Thursday, June 19, 2014

Monte Alban

 Aboard a small bus and winding our way up the hill to Monte Alban we witnessed the communities clinging to the steeply graded ground resisting the everlasting force of gravity.  The precarious foot paths and creative construction gave way to a feeling of instability and fluidity as if it all could be wiped away in a single shake of the ground.  Then we arrived at the summit 6400 feet above sea level- at the site of Monte Alban, the ancient Zapotec capital dating from 500 BC to 800/900 AD.  In addition to being one of the earliest cities in Mesoamerica, there is evidence of it having a system of governance where it received tributes from its protectorates.  It was the religious and political center for up to 40,000 people.  The structures we encountered and climbed on were primarily temples and perhaps palaces of the ruling, priestly classes.  There was also a fair amount of propaganda present in their carved facades which depicted images and symbology of their conquered people.  And for the sake of a good mystery, there is one building which does not fit on the grid layout which honors the sacred four directions. So it is speculated that this sore thumb is somehow constructed by or associated with aliens (extraterrestrialtecs) or some astrological force.

The Zapotecs leveled and terraced this mountain--an astounding feat alone, then built elaborate and durable pyramid structures that have their own patios, terraces, sloping steps, etc.  First of all it is fascinating to imagine destroying a natural feature such as the mountain only to recreate in an extraordinarily precise and stylized manner.  All of this effort to be in better communication with nature/gods/heavens etc.  Second there are niches in these temples which academics believe were places to make offerings.  Furthermore entombed people were buried with offerings and treasures (which we saw in the archaeological museum in Santo Domingo, see earlier post).  Both of these practices are active today.  Niches are found everywhere in homes and business--little sacred spaces often housing a statue surrounded by flowers and other sacred offerings, and during the Dia De Los Muertos festivities, loved ones leave food and offerings on altars and graves of the deceased.  I came away with the feeling that the more things change, the more they stay the same as Oaxaca is a strange amalgam of past and present.  It is like a living history having preserved culture and languages (16 official in the state of Oaxaca) of its indigenous peoples who have held on to their roots and culture despite conquest.

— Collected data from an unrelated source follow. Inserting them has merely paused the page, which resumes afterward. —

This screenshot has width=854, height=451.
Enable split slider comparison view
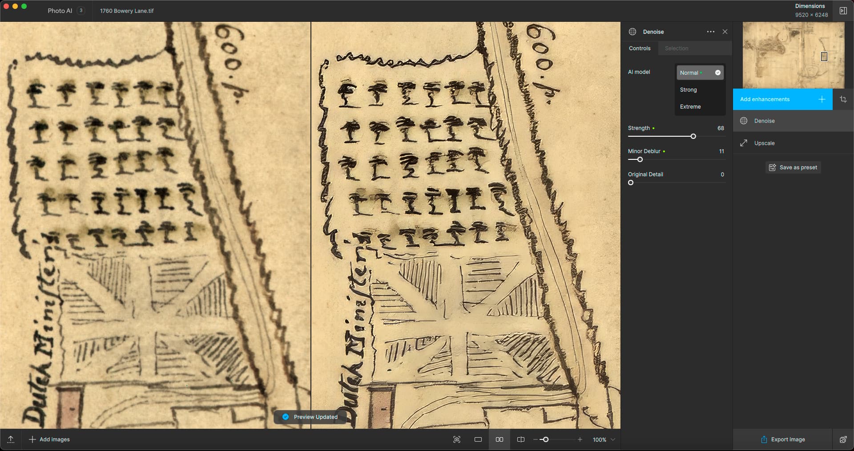pos(521,439)
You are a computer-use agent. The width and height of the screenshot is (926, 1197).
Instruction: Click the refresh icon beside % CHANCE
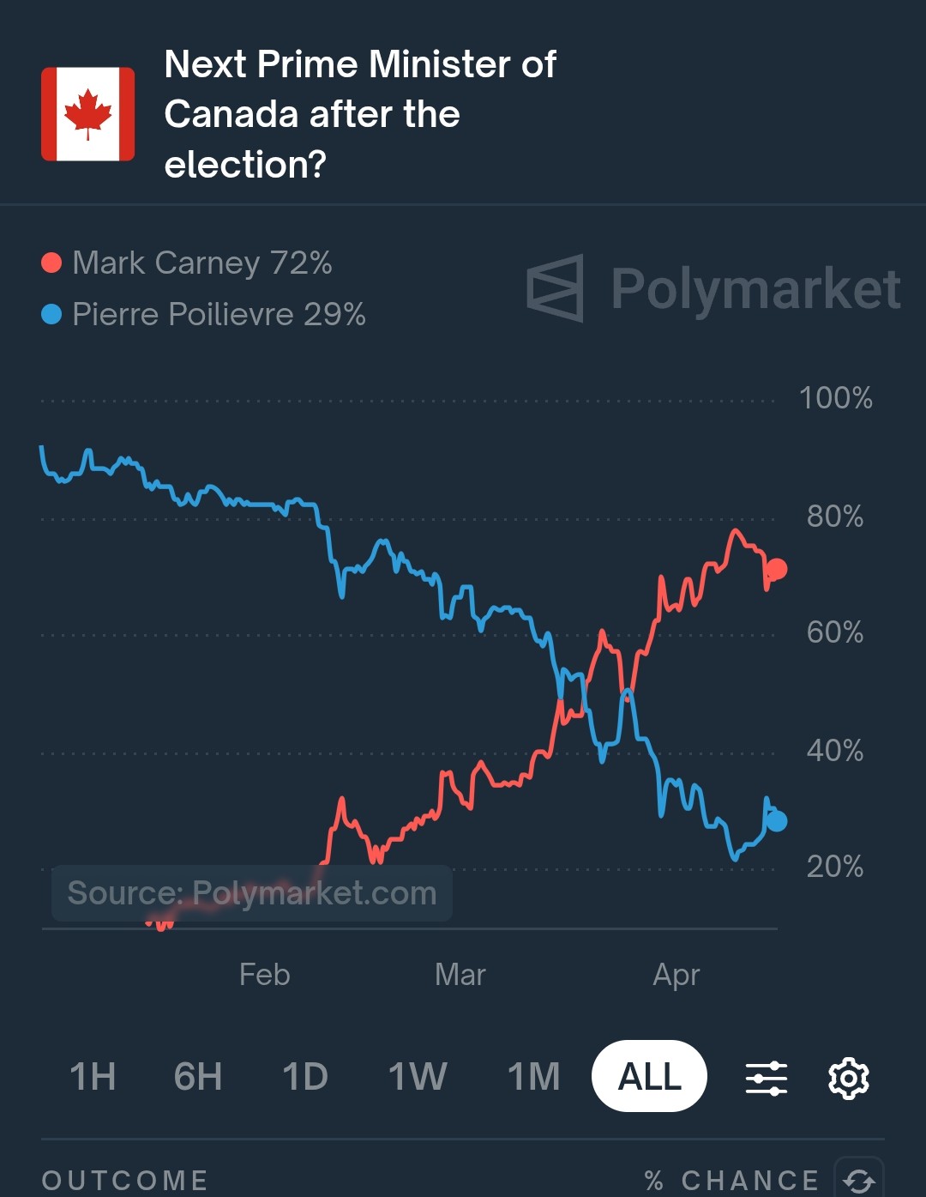click(859, 1179)
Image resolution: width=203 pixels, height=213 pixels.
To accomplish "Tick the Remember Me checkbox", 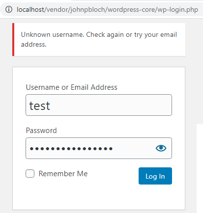I will 30,173.
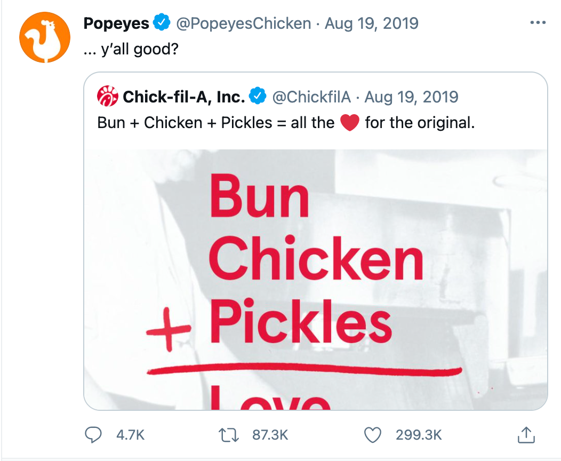The image size is (561, 461).
Task: Click the share upload icon
Action: 526,435
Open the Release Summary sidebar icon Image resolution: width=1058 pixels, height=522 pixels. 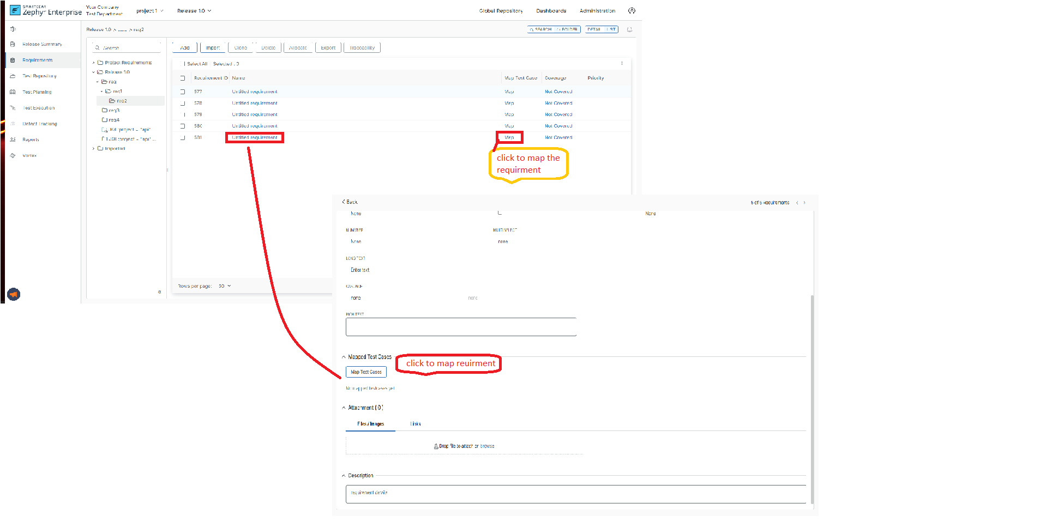13,44
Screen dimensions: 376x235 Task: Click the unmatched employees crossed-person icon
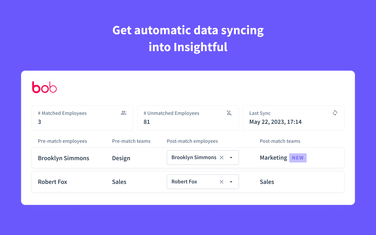coord(229,113)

After the Zapotecs mysteriously left Monte Alban the Mixtecs from the north continued to revere the site using it to bury their dead, but its lack of water, wood, and other resources ensured that it remain abandoned.  Likewise we made our decent back to the city for some energy resources in the form of tacos in the carnes asadas portion of the 20 de Noviembre Market.  Pat and I first encountered this phenomenon on the PBS program featuring Rick Bayless, Mexico One Plate At A Time.  In a series devoted to Oaxaca, the chef sits in this very market demonstrating how one gets a large flat basket with bulb onions, fresh chiles, and meat (beef, pork, and chorizo) and take it to a stand where they grill everything.  You then make your own tacos with fresh tortillas and your choice of condiments.  We picked avocado slices and a salsa, but there were radishes, guacamole, pico de gallo and others.  You create your tacos and when taking a bite, you can feel your soul ascend to heaven.  I raised my eyes in pure bliss noticing a Marian statue perched on shelf and ensconced in fresh flowers.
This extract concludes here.